▶ **AVAILABLE DATA**
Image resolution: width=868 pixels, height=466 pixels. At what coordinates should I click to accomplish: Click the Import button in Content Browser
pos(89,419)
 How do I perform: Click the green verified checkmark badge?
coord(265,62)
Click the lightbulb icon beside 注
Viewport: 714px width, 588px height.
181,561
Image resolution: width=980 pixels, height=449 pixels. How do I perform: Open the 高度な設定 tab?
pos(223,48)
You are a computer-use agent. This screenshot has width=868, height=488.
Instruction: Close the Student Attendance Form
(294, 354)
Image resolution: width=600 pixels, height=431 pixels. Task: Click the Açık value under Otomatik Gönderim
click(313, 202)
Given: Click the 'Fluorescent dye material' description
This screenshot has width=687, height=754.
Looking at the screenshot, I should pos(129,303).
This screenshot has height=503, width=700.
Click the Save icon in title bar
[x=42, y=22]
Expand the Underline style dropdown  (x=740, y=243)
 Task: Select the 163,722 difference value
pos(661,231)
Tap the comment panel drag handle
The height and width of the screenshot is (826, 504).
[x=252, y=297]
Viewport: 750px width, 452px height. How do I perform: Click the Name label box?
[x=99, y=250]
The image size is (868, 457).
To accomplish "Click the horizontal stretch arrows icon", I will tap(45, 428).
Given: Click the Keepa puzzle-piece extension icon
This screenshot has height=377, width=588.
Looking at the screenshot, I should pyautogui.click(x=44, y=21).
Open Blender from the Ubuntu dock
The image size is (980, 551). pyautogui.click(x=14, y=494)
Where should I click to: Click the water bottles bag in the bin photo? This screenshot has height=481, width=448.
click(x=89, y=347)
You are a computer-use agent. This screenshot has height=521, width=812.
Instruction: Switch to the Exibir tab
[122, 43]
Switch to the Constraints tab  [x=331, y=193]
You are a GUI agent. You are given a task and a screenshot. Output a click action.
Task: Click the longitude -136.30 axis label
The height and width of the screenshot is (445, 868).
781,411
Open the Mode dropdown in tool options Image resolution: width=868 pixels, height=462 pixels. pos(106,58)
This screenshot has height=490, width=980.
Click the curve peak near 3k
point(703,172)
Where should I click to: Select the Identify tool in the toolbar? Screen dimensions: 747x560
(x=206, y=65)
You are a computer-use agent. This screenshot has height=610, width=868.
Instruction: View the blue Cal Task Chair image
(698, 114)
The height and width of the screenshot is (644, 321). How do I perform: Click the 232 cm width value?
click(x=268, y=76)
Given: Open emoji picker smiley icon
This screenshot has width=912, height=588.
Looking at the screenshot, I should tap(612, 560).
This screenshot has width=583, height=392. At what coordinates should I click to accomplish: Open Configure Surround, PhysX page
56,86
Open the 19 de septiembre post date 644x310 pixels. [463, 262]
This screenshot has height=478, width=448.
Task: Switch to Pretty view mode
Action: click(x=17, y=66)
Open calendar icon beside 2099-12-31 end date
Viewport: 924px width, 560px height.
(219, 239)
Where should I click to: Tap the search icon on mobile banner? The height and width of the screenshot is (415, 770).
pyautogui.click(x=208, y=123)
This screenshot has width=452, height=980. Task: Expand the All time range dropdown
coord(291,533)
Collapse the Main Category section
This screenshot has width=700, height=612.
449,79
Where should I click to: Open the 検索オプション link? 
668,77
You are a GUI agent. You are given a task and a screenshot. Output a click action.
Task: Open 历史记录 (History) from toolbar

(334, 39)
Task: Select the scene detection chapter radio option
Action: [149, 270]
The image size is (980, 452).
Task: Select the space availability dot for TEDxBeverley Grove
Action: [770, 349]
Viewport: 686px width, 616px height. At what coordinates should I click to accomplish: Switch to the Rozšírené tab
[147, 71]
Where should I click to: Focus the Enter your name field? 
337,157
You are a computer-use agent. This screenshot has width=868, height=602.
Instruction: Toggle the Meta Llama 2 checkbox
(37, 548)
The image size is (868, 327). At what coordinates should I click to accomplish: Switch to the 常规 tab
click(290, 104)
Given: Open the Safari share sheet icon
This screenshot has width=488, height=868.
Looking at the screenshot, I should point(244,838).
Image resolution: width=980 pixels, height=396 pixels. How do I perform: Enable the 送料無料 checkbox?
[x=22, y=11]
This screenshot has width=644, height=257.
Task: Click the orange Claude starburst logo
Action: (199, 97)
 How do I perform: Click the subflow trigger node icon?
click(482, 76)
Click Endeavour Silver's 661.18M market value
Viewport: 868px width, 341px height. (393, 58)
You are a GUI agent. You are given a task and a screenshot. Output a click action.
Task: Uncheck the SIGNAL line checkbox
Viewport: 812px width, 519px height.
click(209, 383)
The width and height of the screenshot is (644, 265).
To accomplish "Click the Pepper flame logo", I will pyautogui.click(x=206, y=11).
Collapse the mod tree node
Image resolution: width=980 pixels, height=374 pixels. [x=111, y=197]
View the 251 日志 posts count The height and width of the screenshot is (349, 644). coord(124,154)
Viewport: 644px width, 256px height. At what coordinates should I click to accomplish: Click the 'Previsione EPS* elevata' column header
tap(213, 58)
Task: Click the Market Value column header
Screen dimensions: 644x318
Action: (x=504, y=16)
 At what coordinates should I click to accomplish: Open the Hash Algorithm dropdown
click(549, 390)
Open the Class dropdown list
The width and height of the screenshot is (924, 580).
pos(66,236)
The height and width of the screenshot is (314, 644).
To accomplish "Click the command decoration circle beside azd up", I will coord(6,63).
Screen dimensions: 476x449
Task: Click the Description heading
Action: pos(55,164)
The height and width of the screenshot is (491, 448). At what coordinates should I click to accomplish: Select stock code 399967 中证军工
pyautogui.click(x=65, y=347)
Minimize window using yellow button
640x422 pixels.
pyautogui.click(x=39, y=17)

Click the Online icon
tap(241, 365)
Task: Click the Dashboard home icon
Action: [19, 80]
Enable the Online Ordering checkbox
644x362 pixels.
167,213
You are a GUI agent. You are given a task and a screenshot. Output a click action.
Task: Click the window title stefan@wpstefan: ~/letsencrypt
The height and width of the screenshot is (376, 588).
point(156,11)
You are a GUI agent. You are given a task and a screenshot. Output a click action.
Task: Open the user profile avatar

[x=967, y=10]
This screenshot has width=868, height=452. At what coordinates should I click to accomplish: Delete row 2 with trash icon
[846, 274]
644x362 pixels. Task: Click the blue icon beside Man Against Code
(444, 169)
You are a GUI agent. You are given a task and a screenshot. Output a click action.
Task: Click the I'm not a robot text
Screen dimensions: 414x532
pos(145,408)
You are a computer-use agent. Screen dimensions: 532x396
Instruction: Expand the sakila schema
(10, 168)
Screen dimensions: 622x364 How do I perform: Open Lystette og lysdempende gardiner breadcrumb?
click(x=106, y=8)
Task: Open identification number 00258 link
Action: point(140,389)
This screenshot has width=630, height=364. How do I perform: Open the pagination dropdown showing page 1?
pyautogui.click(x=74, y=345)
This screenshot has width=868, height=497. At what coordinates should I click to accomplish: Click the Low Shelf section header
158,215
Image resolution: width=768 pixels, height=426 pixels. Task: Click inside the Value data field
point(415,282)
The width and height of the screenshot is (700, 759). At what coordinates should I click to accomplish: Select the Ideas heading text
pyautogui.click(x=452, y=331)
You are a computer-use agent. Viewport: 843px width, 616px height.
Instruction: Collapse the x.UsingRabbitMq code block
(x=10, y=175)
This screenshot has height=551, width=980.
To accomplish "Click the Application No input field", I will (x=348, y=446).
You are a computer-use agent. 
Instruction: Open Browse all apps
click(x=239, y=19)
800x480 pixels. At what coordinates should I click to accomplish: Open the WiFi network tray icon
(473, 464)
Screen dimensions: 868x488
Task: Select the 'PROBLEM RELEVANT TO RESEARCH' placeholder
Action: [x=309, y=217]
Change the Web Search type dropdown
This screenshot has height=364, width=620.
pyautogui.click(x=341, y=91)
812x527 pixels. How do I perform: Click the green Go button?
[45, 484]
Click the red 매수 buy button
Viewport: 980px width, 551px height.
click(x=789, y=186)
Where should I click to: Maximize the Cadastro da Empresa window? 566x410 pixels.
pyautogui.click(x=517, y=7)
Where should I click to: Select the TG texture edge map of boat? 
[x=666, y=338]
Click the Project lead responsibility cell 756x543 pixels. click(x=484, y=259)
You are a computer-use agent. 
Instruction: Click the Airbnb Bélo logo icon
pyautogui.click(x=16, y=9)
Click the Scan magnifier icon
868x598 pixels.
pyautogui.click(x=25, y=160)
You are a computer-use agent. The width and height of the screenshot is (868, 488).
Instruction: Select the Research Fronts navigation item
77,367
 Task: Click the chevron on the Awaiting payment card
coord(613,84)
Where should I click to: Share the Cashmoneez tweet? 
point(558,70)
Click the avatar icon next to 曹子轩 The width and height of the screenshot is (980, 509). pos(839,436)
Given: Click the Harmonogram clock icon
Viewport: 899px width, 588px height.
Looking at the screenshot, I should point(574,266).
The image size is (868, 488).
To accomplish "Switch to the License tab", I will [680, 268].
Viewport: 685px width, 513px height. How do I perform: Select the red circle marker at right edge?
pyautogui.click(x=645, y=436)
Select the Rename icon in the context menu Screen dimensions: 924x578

▶ **WHAT YOU NEED TO DO**
Your answer must be the lines from the one that contains "Instruction: Click the Airbnb Bélo logo icon" through the last line of the entries above, copied exactly, with no other lines.

▶ **SOLUTION TO THIS TASK**
Instruction: Click the Airbnb Bélo logo icon
pyautogui.click(x=16, y=9)
Click the Scan magnifier icon
868x598 pixels.
pyautogui.click(x=25, y=160)
You are a computer-use agent. The width and height of the screenshot is (868, 488).
Instruction: Select the Research Fronts navigation item
77,367
 Task: Click the chevron on the Awaiting payment card
coord(613,84)
Where should I click to: Share the Cashmoneez tweet? 
point(558,70)
Click the avatar icon next to 曹子轩 The width and height of the screenshot is (980, 509). pos(839,436)
Given: Click the Harmonogram clock icon
Viewport: 899px width, 588px height.
Looking at the screenshot, I should point(574,266).
The image size is (868, 488).
To accomplish "Switch to the License tab", I will [680, 268].
Viewport: 685px width, 513px height. How do I perform: Select the red circle marker at right edge?
pyautogui.click(x=645, y=436)
Select the Rename icon in the context menu Screen dimensions: 924x578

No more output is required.